Labour also believed it could exploit the radicalism that was sweeping across England after the war. People wanted to build a new and better society, and were determined that a capitalist or imperialistic conflict should never break out again. According to George Orwelclass="underline" ‘After that unspeakable idiotic mess you couldn’t go on regarding society as something eternal and unquestionable … You knew it was just a balls-up.’ A similar attitude may have prompted people to protest and riot during the 1919 Peace Day celebrations, which had been organized by the government to encourage national unity. In Luton a crowd stormed and burned down the town hall. The leaders of the nation were perturbed. As one senior courtier, Lord Esher, remarked, ‘The Monarchy and its cost will now have to be justified in the eyes of a war-worn and hungry proletariat, endowed with a huge preponderance of voting power.’

Labour felt emboldened to formulate radical policy proposals, including the nationalization of the railways, the workers’ control of industry and a capital levy to eliminate the national debt. Since workingclass men had been conscripted to fight the war, trade unionists and Labour MPs argued that the ‘accumulated wealth’ of the middle and upper classes should be ‘conscripted to defray the financial liability incurred by the conflict’. The party also decided to adopt an overtly socialist creed, which would clearly distinguish it from its Liberal rivals. In its revised constitution of 1918, it pledged ‘to the workers by hand or by brain the full fruits of their industry and the most equitable distribution thereof … upon the basis of common ownership of the means of production and control of each industry and service’.

The reference to ‘workers by brain’ suggests an attempt by Labour to attract the middle classes and the intelligentsia that had been drawn to the reforming Liberal administrations before the war. The adoption of socialism as the official Labour doctrine manifests a desire to distance the party from the unions and to broaden its social appeal; socialism was an international, supra-class creed rather than a workingclass or trade unionist one.

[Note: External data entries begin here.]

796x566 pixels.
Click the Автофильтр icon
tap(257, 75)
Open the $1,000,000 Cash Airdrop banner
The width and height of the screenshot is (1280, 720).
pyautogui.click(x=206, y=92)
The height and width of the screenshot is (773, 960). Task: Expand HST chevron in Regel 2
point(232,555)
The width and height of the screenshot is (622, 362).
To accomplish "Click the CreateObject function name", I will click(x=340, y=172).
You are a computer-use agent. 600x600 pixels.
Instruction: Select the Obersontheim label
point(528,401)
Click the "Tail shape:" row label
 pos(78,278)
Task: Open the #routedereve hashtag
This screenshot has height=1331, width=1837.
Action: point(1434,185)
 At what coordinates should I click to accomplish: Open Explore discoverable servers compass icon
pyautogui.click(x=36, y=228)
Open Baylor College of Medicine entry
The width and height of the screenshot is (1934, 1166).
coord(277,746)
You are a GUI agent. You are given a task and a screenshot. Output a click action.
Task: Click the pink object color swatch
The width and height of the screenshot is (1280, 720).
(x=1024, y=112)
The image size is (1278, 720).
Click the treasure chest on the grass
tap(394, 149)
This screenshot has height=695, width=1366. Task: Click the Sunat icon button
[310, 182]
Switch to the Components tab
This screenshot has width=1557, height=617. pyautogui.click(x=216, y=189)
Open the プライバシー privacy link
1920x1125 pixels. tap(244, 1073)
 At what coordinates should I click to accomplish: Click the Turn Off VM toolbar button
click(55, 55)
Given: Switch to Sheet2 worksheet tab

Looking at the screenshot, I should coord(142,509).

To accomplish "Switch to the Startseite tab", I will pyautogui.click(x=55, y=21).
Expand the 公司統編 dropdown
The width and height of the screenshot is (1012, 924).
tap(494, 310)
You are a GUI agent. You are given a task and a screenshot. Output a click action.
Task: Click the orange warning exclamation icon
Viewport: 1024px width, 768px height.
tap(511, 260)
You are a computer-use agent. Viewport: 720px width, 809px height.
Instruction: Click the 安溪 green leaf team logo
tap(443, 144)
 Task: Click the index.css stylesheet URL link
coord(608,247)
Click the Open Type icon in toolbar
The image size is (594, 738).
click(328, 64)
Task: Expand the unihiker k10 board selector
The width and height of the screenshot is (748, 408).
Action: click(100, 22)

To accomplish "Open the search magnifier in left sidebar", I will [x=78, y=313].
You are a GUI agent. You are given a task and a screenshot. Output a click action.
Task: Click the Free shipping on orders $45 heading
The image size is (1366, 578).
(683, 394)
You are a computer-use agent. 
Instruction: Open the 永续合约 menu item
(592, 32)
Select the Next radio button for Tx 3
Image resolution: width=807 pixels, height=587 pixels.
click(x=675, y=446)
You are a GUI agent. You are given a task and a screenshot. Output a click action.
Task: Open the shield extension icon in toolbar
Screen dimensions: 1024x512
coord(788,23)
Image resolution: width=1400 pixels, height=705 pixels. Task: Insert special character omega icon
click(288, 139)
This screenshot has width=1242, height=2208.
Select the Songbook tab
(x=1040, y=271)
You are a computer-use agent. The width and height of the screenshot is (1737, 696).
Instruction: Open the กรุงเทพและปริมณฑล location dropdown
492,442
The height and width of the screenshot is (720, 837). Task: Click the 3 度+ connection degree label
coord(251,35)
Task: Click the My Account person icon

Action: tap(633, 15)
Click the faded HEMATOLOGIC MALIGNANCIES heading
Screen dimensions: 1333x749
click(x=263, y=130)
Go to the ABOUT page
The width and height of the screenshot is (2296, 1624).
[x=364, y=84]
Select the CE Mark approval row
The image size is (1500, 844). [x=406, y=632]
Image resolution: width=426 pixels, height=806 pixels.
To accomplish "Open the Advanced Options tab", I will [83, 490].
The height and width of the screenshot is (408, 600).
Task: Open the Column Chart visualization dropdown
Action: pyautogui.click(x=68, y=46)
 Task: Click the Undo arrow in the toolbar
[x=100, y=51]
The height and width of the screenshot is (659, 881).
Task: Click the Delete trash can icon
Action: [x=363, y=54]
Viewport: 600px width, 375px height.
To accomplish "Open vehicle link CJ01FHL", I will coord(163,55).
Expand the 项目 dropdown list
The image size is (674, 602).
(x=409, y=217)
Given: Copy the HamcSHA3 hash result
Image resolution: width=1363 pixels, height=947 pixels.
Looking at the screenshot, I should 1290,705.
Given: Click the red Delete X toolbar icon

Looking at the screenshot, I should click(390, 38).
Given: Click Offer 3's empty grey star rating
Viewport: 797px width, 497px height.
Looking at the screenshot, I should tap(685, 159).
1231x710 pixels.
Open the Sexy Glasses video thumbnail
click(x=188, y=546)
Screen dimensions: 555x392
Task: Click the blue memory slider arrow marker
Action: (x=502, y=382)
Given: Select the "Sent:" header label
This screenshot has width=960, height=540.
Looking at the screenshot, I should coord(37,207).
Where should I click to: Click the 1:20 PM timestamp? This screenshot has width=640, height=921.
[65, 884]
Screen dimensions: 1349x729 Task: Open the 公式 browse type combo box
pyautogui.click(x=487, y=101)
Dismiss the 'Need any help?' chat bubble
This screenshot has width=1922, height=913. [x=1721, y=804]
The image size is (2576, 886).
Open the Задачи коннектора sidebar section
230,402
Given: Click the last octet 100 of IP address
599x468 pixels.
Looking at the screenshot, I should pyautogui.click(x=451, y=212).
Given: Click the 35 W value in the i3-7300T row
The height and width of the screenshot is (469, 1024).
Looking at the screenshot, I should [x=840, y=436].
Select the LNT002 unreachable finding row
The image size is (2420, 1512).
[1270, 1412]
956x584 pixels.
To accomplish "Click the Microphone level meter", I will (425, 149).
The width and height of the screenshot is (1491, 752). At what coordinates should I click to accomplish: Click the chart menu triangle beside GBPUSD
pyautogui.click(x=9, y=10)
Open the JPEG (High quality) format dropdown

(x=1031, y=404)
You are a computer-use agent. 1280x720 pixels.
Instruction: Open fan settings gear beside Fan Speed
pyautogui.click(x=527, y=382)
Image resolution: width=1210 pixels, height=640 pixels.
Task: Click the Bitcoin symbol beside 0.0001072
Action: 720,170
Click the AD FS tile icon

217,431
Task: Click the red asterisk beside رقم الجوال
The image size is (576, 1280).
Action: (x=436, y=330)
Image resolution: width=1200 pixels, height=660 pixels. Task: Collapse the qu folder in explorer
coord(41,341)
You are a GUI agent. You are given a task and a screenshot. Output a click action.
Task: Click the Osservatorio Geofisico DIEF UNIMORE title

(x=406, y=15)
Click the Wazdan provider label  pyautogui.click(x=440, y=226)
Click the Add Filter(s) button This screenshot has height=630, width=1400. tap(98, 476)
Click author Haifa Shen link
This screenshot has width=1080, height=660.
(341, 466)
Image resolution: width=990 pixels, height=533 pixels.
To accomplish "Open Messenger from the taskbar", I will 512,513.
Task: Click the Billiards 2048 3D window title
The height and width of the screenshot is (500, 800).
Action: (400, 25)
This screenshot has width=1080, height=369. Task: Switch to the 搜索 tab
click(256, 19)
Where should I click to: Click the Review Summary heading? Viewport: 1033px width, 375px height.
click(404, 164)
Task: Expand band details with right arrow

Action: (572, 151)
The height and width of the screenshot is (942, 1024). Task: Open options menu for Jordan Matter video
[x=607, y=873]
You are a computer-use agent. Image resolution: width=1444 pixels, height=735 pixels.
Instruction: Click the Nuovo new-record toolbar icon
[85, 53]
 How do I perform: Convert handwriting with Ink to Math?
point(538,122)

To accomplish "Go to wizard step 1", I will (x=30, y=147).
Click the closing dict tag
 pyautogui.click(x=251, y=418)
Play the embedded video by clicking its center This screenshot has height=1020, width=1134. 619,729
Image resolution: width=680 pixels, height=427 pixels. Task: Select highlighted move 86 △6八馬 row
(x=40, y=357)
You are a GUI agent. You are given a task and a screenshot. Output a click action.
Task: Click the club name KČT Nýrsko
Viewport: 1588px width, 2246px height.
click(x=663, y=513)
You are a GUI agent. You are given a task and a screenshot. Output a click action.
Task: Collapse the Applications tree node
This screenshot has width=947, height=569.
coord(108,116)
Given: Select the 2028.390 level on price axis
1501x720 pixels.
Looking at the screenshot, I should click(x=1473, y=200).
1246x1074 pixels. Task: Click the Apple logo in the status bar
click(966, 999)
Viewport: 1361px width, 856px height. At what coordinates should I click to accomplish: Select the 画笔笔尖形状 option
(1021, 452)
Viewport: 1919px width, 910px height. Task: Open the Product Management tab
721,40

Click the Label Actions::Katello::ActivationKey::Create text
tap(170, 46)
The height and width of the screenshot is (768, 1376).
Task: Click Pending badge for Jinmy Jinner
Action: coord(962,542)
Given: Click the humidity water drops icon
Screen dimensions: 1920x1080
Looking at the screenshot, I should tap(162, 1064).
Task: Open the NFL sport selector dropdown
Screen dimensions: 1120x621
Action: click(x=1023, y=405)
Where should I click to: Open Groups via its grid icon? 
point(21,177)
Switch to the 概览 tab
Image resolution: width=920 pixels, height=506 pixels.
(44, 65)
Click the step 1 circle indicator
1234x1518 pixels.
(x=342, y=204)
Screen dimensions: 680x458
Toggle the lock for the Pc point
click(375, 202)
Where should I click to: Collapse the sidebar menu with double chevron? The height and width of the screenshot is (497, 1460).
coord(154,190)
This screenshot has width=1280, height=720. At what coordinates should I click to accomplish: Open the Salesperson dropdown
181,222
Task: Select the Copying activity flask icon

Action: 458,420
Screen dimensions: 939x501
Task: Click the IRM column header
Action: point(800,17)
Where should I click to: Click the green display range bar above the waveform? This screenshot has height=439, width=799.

Ramsay MacDonald advocated nebulous and gradualist socialism that was tailored to appeal to ‘the middle section’ radicalized by the war, whose ‘nucleus is the intelligent artisan and the intellectual well-to-do’. Yet Labour’s espousal of socialism, however cautious, left it open to attack from the centre and the right. In the run-up to the 1918 election, Lloyd George’s friends in the conservative press raised the spectre of a Labour-sponsored socialist revolution, while the prime minister claimed that ‘The Labour Party is being run by the extreme pacifist, Bolshevik group.’ But Labour was not intimidated into abandoning its endorsement of socialism; it was convinced that the centre ground of politics had shifted to the left.

The national coalition won the election by an enormous margin, with Unionist and Liberal candidates who received a letter of endorsement from Lloyd George and Law claiming over 500 seats out of 700. To add to the prime minister’s delight, MacDonald lost his seat – evidence that Lloyd George’s anti-pacifist jibes had been effective. The result was an expression of the population’s overwhelming gratitude for his wartime heroics and an endorsement of his plans to rebuild the country. The election had been won through promises of a better future, and the electorate’s belief that Lloyd George and his Unionist allies could fulfil them. Young Unionist candidates, such as Neville Chamberlain (the second son of Joseph, and half-brother of Austen), secured their seats with the pledge to ‘show gratitude to those who have fought and died for England, by making it a better place to live in’.